Task to carry out:
Pull out every line of the items below that contains the string "Engineer". Matching is case-sensitive.

-- start of Provided information --

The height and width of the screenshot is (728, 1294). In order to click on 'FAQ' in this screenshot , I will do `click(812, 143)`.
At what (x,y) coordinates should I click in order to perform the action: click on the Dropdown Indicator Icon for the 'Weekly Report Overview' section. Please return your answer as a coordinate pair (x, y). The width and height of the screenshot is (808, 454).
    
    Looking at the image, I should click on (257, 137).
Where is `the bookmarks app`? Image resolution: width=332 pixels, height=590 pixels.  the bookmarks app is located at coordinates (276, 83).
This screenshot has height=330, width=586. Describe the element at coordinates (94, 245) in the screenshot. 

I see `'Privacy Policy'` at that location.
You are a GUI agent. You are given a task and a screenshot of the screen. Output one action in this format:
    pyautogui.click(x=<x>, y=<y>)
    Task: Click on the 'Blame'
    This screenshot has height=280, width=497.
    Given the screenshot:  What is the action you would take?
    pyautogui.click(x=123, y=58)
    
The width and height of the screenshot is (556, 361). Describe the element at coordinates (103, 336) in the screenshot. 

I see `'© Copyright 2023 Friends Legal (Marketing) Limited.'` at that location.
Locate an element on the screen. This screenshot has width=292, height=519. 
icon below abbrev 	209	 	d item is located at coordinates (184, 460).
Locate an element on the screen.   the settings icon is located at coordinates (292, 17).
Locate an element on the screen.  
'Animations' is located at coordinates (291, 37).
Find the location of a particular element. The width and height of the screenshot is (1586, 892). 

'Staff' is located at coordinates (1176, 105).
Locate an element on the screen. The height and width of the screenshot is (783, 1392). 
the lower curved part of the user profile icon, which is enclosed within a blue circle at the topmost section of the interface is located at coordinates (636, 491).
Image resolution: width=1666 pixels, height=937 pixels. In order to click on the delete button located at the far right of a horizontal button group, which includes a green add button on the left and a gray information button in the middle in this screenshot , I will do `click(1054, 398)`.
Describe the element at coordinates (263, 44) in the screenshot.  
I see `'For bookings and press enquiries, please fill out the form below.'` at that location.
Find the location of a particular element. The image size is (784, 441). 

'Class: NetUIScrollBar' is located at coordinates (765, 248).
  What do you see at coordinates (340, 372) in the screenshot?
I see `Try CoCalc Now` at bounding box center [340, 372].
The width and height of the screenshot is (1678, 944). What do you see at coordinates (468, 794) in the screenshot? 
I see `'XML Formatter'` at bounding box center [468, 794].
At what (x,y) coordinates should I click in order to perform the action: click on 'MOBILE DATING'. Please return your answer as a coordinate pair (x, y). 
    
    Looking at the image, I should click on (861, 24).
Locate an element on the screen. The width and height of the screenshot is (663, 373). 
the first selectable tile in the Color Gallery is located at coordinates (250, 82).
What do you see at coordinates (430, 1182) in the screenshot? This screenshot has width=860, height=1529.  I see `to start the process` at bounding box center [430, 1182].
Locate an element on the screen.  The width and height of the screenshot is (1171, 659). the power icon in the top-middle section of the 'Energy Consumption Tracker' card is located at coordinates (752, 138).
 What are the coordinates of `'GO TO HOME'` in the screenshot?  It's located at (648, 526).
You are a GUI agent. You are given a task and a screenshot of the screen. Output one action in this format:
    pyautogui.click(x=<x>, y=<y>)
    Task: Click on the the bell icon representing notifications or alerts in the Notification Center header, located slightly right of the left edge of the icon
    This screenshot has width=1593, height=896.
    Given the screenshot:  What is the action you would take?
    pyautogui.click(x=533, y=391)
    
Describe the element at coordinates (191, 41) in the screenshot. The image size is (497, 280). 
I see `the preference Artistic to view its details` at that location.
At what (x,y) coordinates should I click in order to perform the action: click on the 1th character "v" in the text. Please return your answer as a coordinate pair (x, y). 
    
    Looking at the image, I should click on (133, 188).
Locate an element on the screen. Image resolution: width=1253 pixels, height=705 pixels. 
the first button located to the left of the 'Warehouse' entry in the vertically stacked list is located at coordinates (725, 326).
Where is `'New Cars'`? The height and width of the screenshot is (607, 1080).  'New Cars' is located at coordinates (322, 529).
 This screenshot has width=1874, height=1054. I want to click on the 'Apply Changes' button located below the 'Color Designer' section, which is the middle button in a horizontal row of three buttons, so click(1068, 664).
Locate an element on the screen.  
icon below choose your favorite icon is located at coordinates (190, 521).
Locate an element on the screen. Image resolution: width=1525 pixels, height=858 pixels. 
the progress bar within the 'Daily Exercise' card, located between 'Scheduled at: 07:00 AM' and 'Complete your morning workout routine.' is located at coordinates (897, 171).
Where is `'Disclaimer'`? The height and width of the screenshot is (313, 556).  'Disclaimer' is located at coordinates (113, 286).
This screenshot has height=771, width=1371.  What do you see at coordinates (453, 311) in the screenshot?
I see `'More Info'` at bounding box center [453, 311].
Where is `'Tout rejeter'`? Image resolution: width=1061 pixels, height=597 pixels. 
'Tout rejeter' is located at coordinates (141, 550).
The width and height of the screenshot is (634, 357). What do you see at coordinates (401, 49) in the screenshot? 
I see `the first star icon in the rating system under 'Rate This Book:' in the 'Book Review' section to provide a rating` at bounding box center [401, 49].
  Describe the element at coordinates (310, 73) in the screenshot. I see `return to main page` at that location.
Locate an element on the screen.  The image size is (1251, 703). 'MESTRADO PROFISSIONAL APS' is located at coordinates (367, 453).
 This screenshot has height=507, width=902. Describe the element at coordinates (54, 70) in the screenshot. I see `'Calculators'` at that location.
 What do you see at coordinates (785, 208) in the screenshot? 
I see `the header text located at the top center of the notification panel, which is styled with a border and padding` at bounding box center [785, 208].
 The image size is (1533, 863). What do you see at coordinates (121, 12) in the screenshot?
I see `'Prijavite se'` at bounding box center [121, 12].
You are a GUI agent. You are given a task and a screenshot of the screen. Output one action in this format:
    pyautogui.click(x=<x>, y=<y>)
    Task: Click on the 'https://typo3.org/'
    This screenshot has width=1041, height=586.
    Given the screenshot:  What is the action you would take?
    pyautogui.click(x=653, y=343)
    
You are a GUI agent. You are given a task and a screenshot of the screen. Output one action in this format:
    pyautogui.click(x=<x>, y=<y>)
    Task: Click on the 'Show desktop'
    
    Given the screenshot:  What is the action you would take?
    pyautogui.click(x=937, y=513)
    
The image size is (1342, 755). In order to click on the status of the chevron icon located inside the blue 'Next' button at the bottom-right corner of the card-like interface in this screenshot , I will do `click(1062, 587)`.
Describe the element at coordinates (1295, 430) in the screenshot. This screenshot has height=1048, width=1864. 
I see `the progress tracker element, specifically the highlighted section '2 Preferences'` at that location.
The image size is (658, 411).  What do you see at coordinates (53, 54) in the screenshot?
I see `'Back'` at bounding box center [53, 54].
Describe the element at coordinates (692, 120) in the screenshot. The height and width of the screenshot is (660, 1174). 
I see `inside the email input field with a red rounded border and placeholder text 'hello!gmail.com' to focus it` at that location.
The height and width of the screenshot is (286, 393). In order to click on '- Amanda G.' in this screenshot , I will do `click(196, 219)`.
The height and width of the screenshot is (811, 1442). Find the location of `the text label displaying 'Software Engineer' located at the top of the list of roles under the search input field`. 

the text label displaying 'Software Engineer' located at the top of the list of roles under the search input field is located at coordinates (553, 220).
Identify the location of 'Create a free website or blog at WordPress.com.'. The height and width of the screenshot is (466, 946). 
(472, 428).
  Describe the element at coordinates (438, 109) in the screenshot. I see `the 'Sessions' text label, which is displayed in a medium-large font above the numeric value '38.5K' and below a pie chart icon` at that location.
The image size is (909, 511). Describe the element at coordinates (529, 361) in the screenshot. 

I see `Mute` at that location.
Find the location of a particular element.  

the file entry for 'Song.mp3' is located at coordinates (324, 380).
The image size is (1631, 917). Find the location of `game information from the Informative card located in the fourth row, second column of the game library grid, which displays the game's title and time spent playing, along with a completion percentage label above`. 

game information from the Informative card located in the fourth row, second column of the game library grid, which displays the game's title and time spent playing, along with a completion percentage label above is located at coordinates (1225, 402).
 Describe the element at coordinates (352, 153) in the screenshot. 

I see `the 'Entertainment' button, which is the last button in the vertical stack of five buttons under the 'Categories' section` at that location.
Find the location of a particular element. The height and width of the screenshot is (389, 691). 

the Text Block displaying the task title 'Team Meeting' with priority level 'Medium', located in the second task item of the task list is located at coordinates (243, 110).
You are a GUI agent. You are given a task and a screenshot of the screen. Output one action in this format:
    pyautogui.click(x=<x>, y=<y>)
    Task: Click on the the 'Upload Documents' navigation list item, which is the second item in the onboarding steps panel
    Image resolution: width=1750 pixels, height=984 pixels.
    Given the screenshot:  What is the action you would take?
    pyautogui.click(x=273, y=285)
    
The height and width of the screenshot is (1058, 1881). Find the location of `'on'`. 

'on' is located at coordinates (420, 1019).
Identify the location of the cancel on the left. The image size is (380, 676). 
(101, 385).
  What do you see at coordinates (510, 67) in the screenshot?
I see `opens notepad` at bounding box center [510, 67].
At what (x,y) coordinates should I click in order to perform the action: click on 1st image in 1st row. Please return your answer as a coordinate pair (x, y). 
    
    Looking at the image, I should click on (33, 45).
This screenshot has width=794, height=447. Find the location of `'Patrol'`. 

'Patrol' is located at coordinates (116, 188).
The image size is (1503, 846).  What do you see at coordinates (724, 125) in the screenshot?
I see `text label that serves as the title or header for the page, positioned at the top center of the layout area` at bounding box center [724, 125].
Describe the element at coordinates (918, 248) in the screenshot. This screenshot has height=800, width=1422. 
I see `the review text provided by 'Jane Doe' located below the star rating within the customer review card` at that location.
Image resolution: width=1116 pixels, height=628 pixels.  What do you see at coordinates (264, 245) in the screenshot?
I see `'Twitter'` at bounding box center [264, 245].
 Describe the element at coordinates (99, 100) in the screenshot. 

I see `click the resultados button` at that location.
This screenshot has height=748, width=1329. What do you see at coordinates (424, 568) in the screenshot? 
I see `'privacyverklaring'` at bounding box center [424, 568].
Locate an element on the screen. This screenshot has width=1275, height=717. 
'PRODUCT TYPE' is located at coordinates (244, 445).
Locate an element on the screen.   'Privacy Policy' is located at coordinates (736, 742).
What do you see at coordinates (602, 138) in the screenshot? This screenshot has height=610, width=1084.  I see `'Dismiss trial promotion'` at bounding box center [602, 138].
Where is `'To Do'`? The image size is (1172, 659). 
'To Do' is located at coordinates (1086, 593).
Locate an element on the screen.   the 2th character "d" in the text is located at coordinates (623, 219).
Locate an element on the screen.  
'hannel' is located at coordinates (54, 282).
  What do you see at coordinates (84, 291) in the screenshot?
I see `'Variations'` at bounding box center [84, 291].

-- end of Provided information --

Task solution:
The height and width of the screenshot is (811, 1442). Find the location of `the text label displaying 'Software Engineer' located at the top of the list of roles under the search input field`. 
the text label displaying 'Software Engineer' located at the top of the list of roles under the search input field is located at coordinates (553, 220).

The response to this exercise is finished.